The MFD is a graphical representation that depicts the correlation between the cumulative quantities of cars present on a road network. It also depicts the quantity of vehicles exiting the road network. In a general sense, the horizontal axis is utilized to denote the cumulative quantity of cars present on the road network. The vertical axis denotes the quantity of cars exiting the road network. After acquiring the operational data of AGVs on the road network with the IQL algorithm, it is necessary to preprocess the data to enhance the performance of subsequent tests [34]. According to the congestion status of vehicles on the road network, we divided the MFD into four states in this paper [35].
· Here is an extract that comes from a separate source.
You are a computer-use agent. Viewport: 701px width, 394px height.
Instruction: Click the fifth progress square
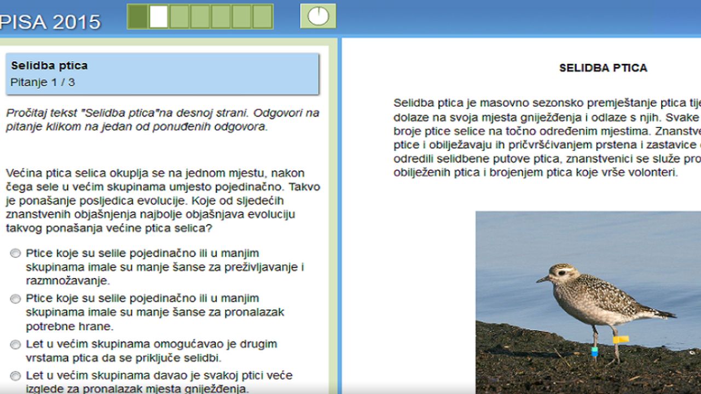tap(221, 16)
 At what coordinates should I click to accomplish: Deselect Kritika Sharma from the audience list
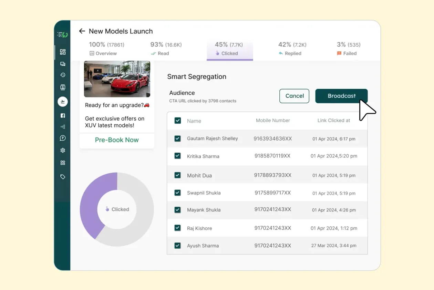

The graph depicted in Fig. 5 illustrates a notable and swift increasing trajectory in correlation with the escalating influx of automobiles into the road network. As the influx of automobiles into the road network persists, the volume of vehicles present on the road network will progressively grow. At this time, the road network reaches its maximum critical point. After reaching the critical point, there is a tendency for the road network load to become saturated, resulting in a steady decrease in the number of vehicles traveling inside the road network. This decrease is seen by a noticeable curve decline. The MFD of the whole road network can be plotted using function fitting with AGV operational data [36].

Fig. 5
figure 5

Macroscopic fundamental diagram

Determination of the range near the critical point

How to quickly identify the graphical critical points of traffic congestion after drafting the basic macroscopic map of the road network is the key to solving the problem [20]. The collected data are utilized to fit the MFD curve, resulting in the equation y = f(x) for the curve. The first-order derivative y′ = f′ (x) is found for the curve equation to analyze the curve change trend and derive the curvature change turning point. The curvature is expressed in c. To facilitate calculation, MFD steady and unsteady flows are considered intermediate flows. The rising, middle, and falling segments of the curve can be judged according to the curvature magnitude [37].

The important values xl and xr in Fig. 5 can be obtained by solving the equations. Since the vehicles change with time, there will be small fluctuations near the critical point. Define the fluctuation value as x′. The range near the critical point xl is (xl – x′, xl + x′), the range near the critical point xr is (xr – x′, xr + x′). MC models are used in this paper to accurately discriminate road network status when road network vehicles are near the critical point. When road network vehicles are not in the range near the critical point, the road network congestion status is directly judged.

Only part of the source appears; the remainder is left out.